Former Secretaries of State Get It Wrong
Cabinet-level departments of the United States government are interesting entities. The heads of these departments, usually known as the Secretary of something-or-other, is usually replaced when a new President takes office, or sometimes one may depart in the middle of a presidential term. So, while the leadership changes every four to eight years the staff—the employees, the bureaucrats—remain in place for many years, and the effect of this is that many or most of these agencies develop their own individual culture and personality, quite often because of what its mission is.
A case in point is the Department of State. The State Department is involved in relations with other nations, and its stock in trade is diplomacy and diplomatic initiatives. Consequently, the culture of the State Department is first and foremost to talk, to negotiate. It may be cynical to say so, but a good case can be made that there is no situation or problem in the world which the State Department believes cannot be solved through negotiation, occasionally twisting itself into knots to rationalize this path as reasonable. The agency not infrequently seems a mass of contradictory policies and methods, as it tries to make its case for endless negotiation. It is not for nothing that the State Department is known as “Foggy Bottom.” This tendency sometimes creeps into the psyche of the Secretary, too, sometimes turning otherwise clear thinking individuals into doctrinaire actors unable or unwilling to see what is plain to everyone else.
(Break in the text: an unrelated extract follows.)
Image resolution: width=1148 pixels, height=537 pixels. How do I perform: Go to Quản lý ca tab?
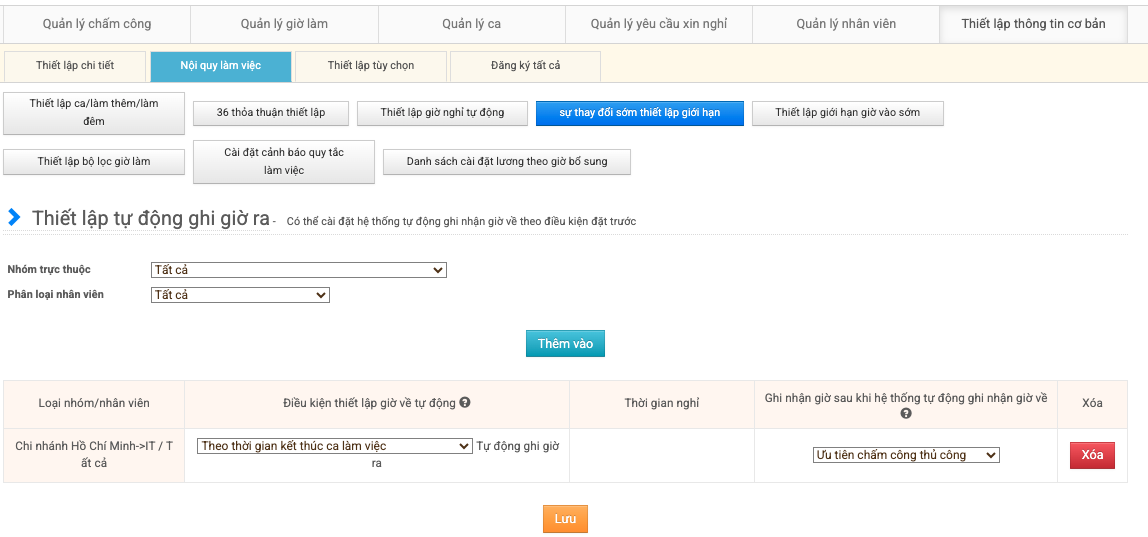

Just to be clear, negotiation certainly has its place, particularly at the beginning of disagreements between nations. But everyone must acknowledge as a matter of rational thought that talking does not, and cannot, solve every problem.
All of the preceding is offered to set the stage for comments made at a recent meeting involving five former Secretaries of State, Henry Kissinger, Colin Powell, Madeline Albright, Warren Christopher and James Baker. These five represent both Democrat and Republican administrations.
According to the Associated Press, and its reports must be viewed carefully, the five former Secretaries had broad agreement on a couple of hot-button issues, closing the detention center at Guantanamo Bay (Gitmo, for short), and having a dialogue with Iran. Clearly, how we proceed with Iran is a legitimate area for State Department input, and the former Secretaries encouraged that path. The Guantanamo Bay facility, however, is outside the purview of State, although these individuals are entitled to their opinions. The statements I have chosen to comment on have to do with Gitmo.
Colin Powell noted that shutting down the facility sends a message to the world that “we are now going back to our traditional respective forms of dealing with people who potentially committed crimes.” See, that’s what I meant when I suggested that the mentality of Foggy Bottom sometimes affects the thinking of the Secretary. Gen. Powell ought to understand the difference between crimes like robbery, assault, and murder, and terrorist acts like those of 9-11 and in London and Madrid. Terrorists are not criminals, they are enemy combatants, members of an enemy force at war with the United States; they are not candidates for the American judicial system.
James Baker said, “I have a great deal of difficulty understanding how we can hold someone … —even if they were caught somewhere abroad acting against American interests—and hold them without ever giving them an opportunity to appear before a magistrate.” Foggy Bottom thinking, take two. Mr. Baker, a former Marine, and Gen. Powell, a four-star Army general, should know that enemy combatants/prisoners of war are held in detention centers or jails until the war ends. They are not tried while the conflict rages on. Since the detainees at Gitmo are suspected of fighting against the United States, and not suspected of holding up a convenience store, they must wait like all of those before them in wars across the globe for the war on terror to end.
Gitmo is looked upon both by some US citizens and some citizens of other nations as harmful to the good name of the United States, partly because these people do not understand the distinction between common criminals and terrorists, between street thugs and our nation’s enemies, or because they simply don’t care that there is a difference. Nevertheless, enemy fighters must be handled through a system appropriate to their status as enemies of our nation, and however unpopular the Guantanamo Bay facility is, it is a part of the system that is appropriate for the detention of our enemies.